Washington CNN  — 

The Biden administration has taken multiple actions to make it easier for federal student loan borrowers to receive debt forgiveness that they may already be entitled to under existing programs.

The latest moves, announced earlier this week, help borrowers who are enrolled in what’s known as the income-driven repayment program, or IDR. Roughly 9 million borrowers with more than $500 billion in outstanding federal student loans are currently using an IDR plan to pay off their debt, according to government data.

There are four IDR plans that allow borrowers to avoid loan default by lowering their monthly payments based on their income and family size – so that the amounts are smaller than they would be under the standard 10-year repayment plan. IDR also promises loan forgiveness after 20 or 25 years of payments are made, depending on the specific plan.

But reviews by the Department of Education and the Government Accountability Office show that the program has been mismanaged. A recent report found that at least 3,000 borrowers potentially had enough qualifying payments to be eligible for forgiveness as of September 1, 2020, but only 132 borrowers had received forgiveness by June 2, 2021.

The actions announced this week aim to resolve those issues. The Department of Education said it will begin implementing the changes immediately but that borrowers may not see an updated account until later this year.

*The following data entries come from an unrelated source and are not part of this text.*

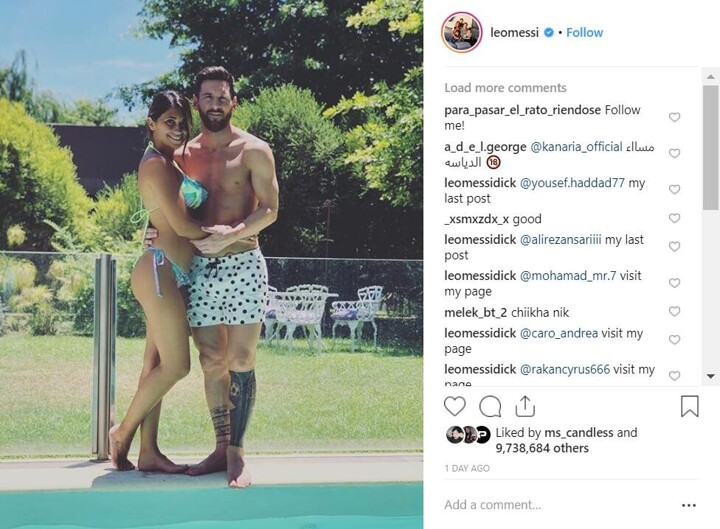Save the post with bookmark icon
Image resolution: width=720 pixels, height=529 pixels.
tap(689, 406)
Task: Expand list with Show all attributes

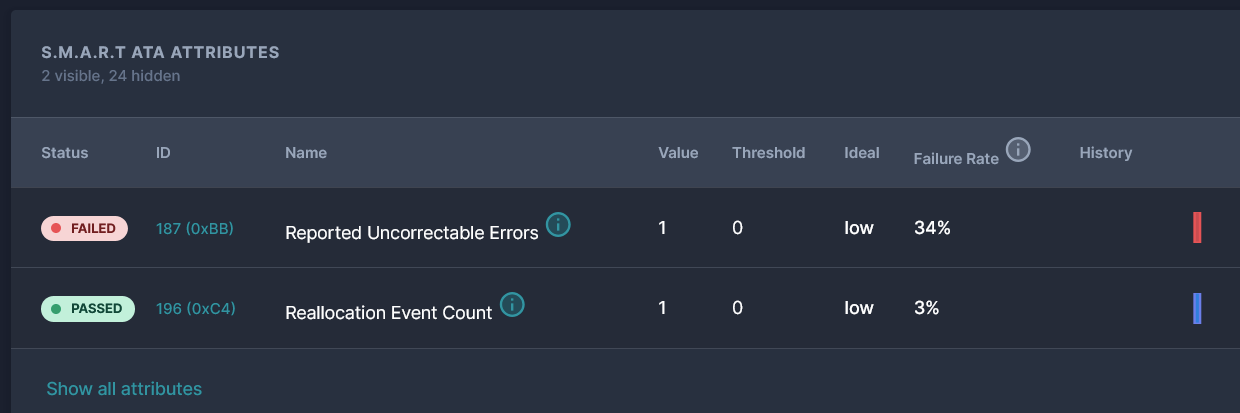Action: pyautogui.click(x=124, y=389)
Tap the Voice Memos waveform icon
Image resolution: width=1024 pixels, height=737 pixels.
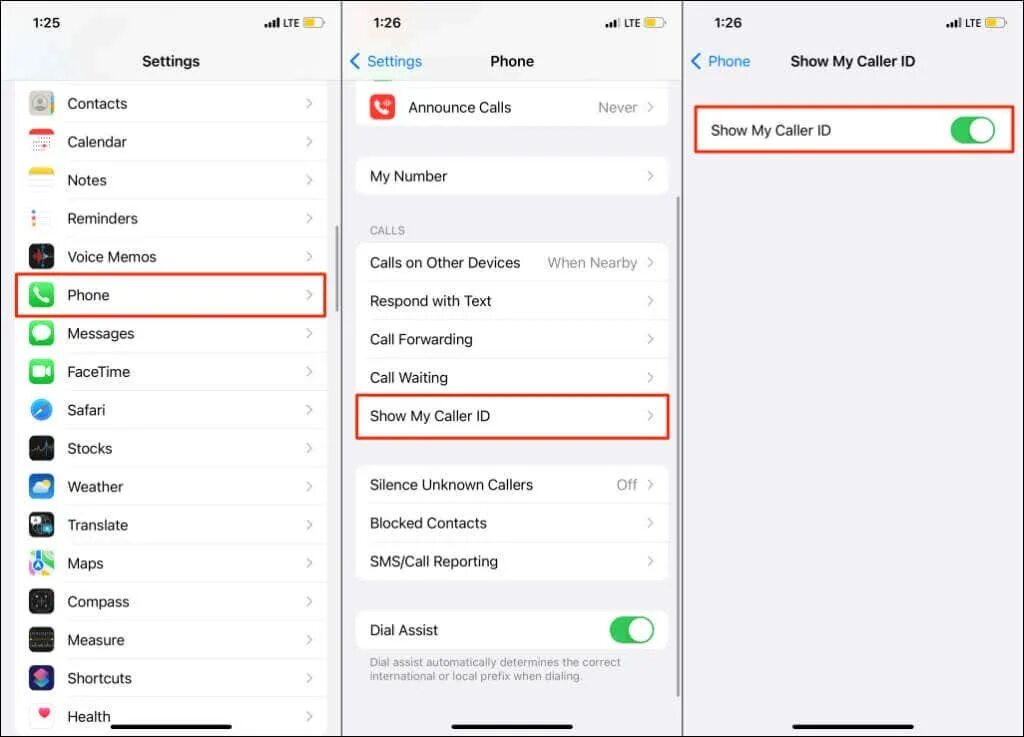(42, 257)
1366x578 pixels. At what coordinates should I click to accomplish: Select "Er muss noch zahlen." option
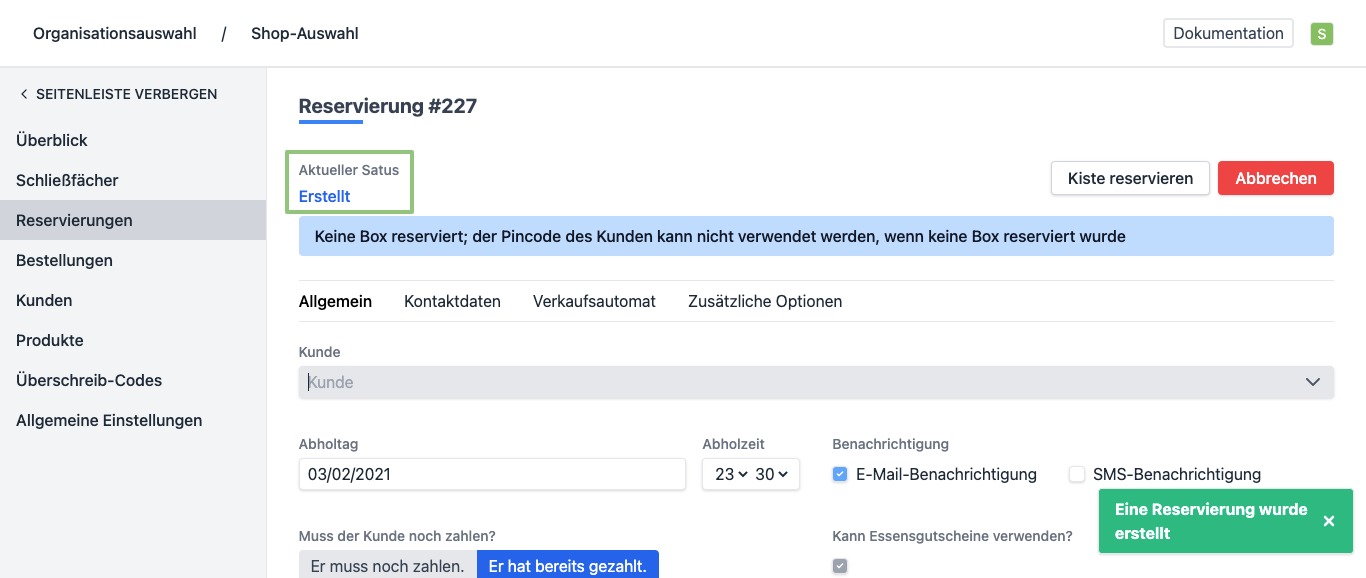coord(387,565)
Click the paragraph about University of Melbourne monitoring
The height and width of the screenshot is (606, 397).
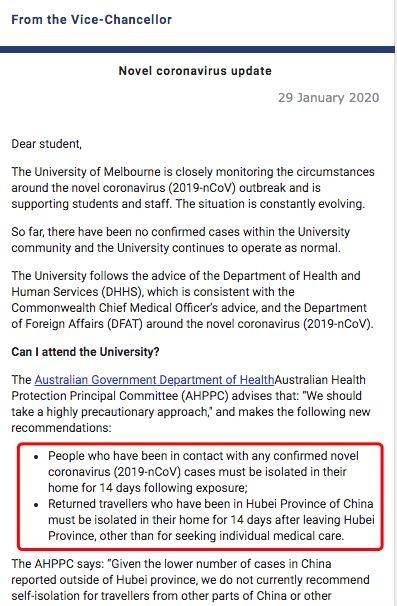click(193, 187)
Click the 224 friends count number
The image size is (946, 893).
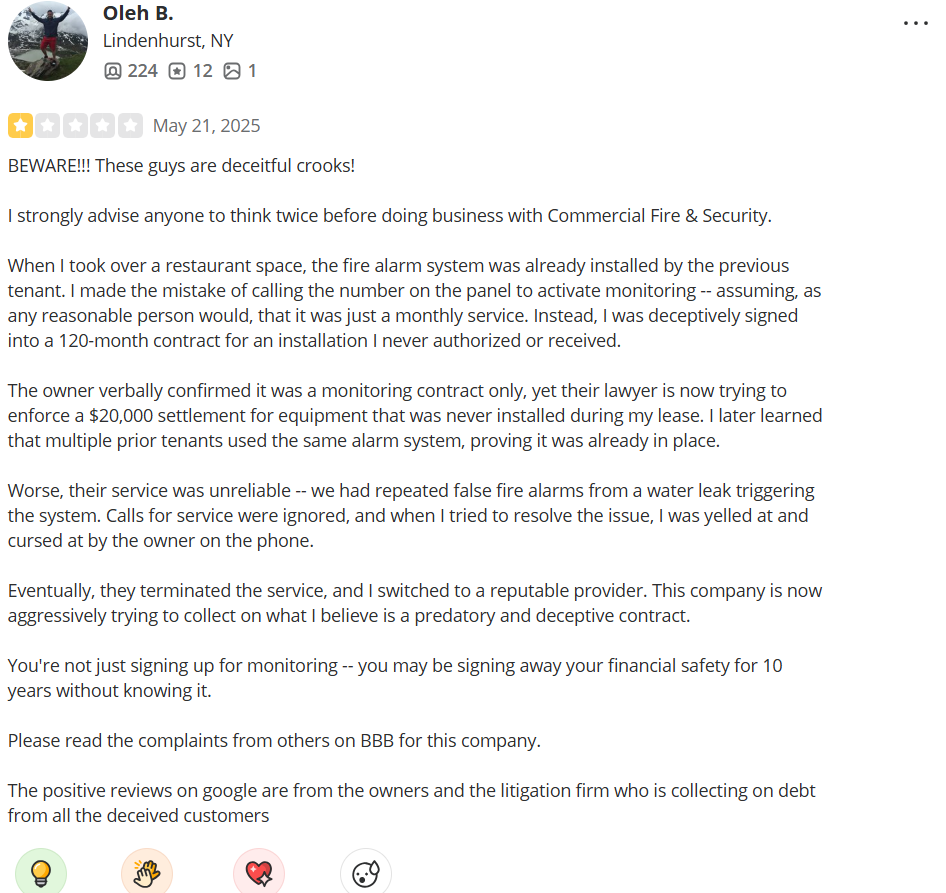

These new moves can potentially help millions of people. A vast majority of borrowers qualify for smaller monthly payments under IDR plans regardless of their income or debt amount.

The Department of Education estimates that 3.6 million borrowers will be three years closer to receiving loan forgiveness through the IDR program and thousands will be eligible for forgiveness immediately after the changes are implemented.

Here’s a breakdown of who could benefit:

Borrowers whose payments have been miscounted

The Department of Education found “significant flaws” in the way its office of Federal Student Aid and loan servicers track borrowers’ payment progress in IDR plans. As a result, some borrowers may have made more qualifying payments than they are getting credit for.

To address the issue, the Department of Education is recounting payments for the vast majority of federal student loan borrowers, including all Direct Loans and federally managed Federal Family Education Loan Program loans.

All payments made, regardless of the repayment plan the borrower was using at the time, will retroactively be counted as an IDR-qualifying payment. Payments made prior to consolidation on consolidated loans will also count.

Borrowers who have been in forbearance

The changes announced this week will also help federal student loan borrowers who did not get accurate information from their loan servicers about their repayment options and were steered into forbearance – which allows for a temporary stop in payments – when they could have been enrolled in an IDR plan.

Forbearance can be a quick and easy solution to help borrowers struggling to make their monthly loan payments to stay out of default. But sometimes it’s better for borrowers to enroll in an IDR program instead. That way they can make a smaller monthly payment – which can be as low as $0 – while also getting credit toward forgiveness.

A Department of Education review suggests that loan servicers placed some borrowers into forbearance in violation of department rules. Forbearance cannot be granted for more than 12 months at a time or for more than 36 months cumulatively.

But more than 13% of all Direct Loan borrowers between July 2009 and March 2020 have used forbearance for at least 36 months cumulatively, the Department of Education said.

To address this problem, the Department of Education will be conducting a one-time account adjustment that will count time spent in forbearance of more than 12 consecutive months or for more than 36 months cumulative toward forgiveness under IDR.

Borrowers who were steered into shorter-term forbearances will be able to seek an account review by filing a complaint with the Federal Student Aid Ombudsman at StudentAid.gov/feedback.

Borrowers seeking Public Service Loan Forgiveness

The Public Service Loan Forgiveness program cancels debt for eligible public sector workers after they make 10 years of qualifying monthly payments.

Those payments must be made using an IDR plan, so the forthcoming adjustments will help bring some of those borrowers closer to forgiveness as well. The Department of Education estimates that 40,000 borrowers will see immediate forgiveness under the Public Service Loan Forgiveness program as a result of the latest changes.

Last year, the Biden administration temporarily expanded eligibility for the Public Service Loan Forgiveness Program through October 31, 2022, so that the program now includes borrowers who had loans that didn’t originally qualify.

Borrowers who still don’t qualify for relief

The vast majority of federal student loan borrowers are allowed to make payments through an IDR plan. The new changes will make sure those who pay for 20 or 25 years will receive forgiveness.

Borrowers with very high incomes compared with their amount of debt may not ultimately benefit from the actions being taken this week because they are more likely to pay off their loans before becoming eligible for forgiveness in either 20 or 25 years.

Some Democrats are urging President Joe Biden to grant broader loan forgiveness for each of the 43 million federal student loan borrowers, regardless of their incomes, debt amounts or repayment plan.

But the President has so far resisted that pressure. Instead he has taken a piecemeal approach to fixing issues with the loan repayment system. In addition to the changes announced this week, the administration has also made it easier for students who were defrauded by their for-profit colleges to receive debt relief, as well as those who are permanently disabled.